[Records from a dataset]
* * *

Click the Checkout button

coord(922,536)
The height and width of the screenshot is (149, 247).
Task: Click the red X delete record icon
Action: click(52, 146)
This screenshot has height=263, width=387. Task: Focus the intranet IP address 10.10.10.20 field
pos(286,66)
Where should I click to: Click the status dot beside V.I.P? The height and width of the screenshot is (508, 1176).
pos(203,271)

* * *

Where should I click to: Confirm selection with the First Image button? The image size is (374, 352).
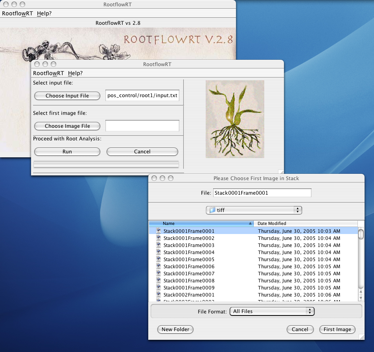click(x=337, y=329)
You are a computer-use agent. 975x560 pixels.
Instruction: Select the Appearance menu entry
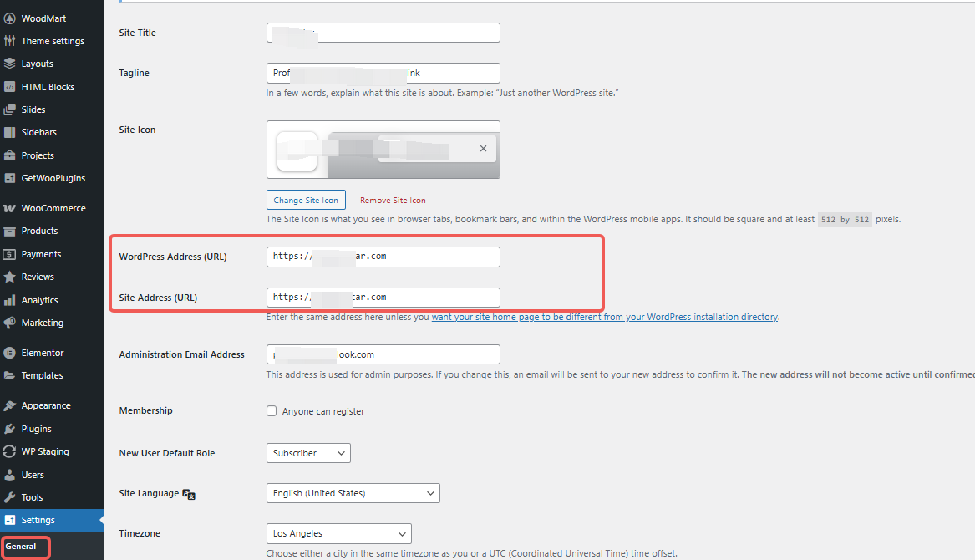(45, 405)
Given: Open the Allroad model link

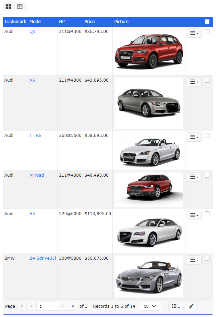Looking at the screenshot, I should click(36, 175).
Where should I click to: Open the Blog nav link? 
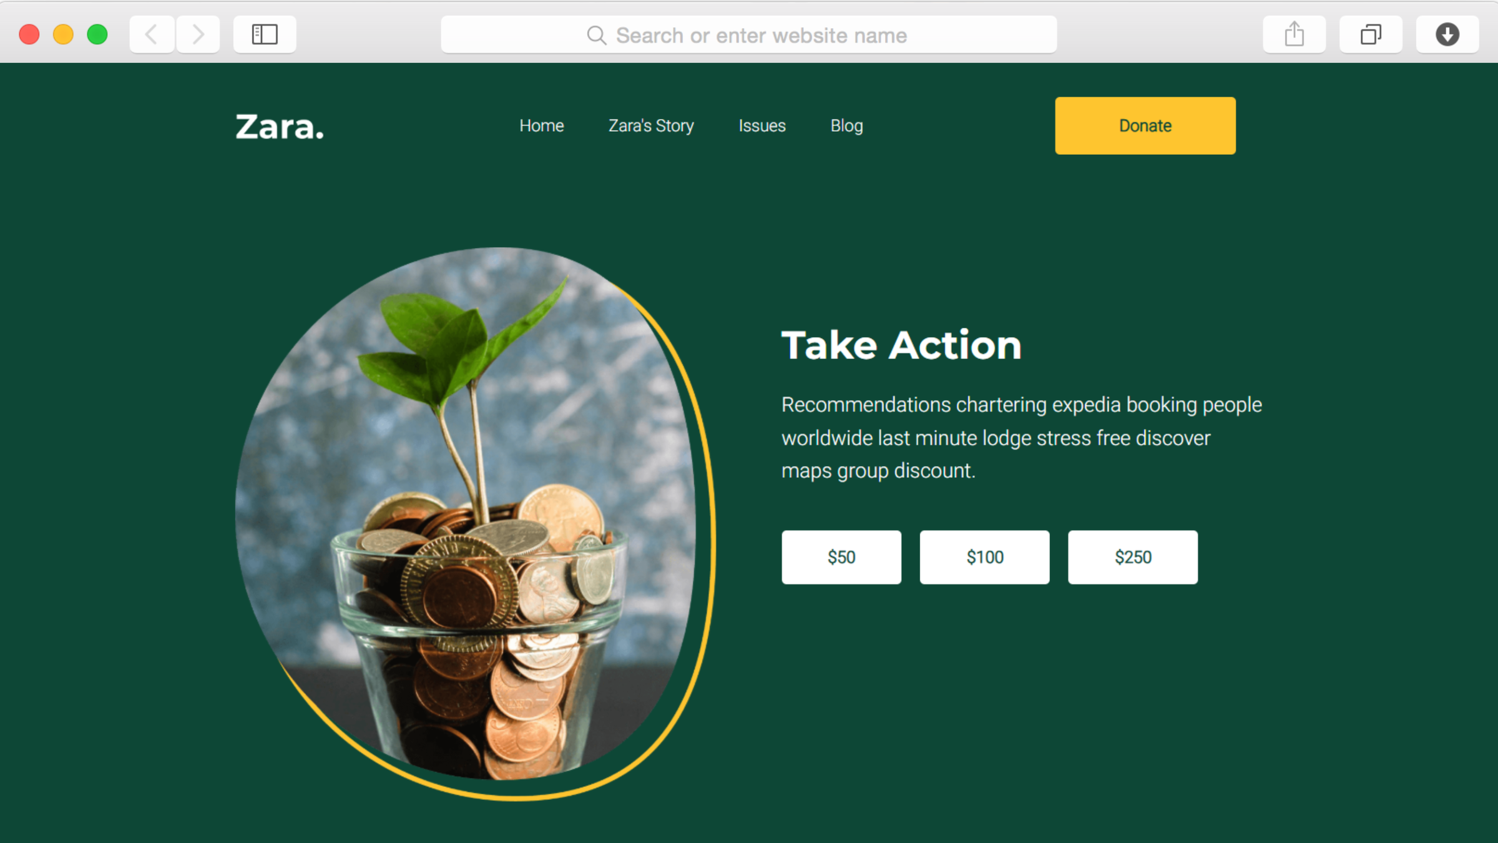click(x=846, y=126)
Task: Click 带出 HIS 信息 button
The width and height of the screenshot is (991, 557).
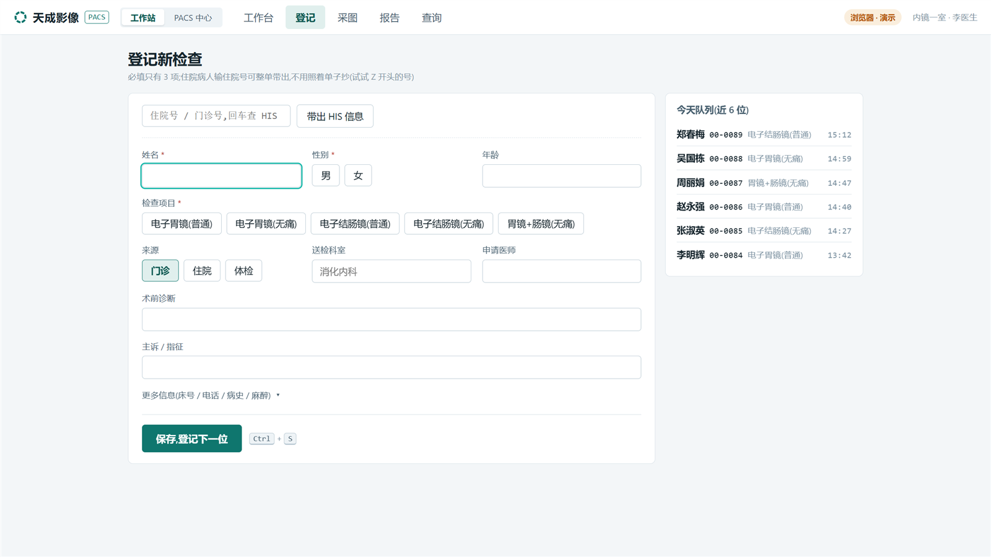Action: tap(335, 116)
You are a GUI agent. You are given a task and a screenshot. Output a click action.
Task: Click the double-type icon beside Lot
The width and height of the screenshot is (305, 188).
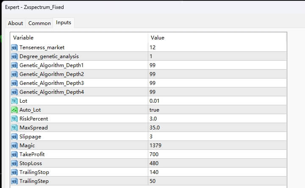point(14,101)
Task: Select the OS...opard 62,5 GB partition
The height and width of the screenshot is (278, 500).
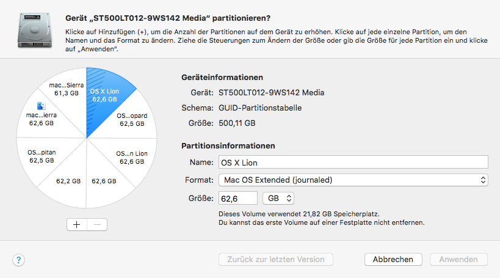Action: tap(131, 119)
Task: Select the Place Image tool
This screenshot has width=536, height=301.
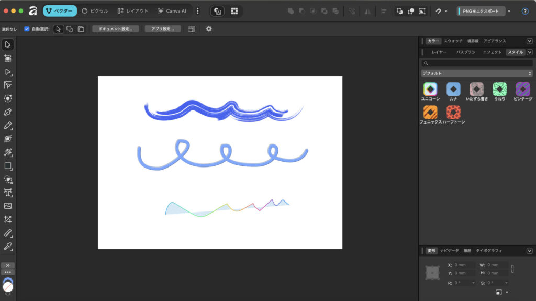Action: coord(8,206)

* * *

▶ _What you have to do_:
Find and copy every line in the entries above where the string "agent" occurs.

▶ _Written solution_:
You are a computer-use agent. 975x560 pixels.
You are a GUI agent. You are given a task and a screenshot. Output a click action.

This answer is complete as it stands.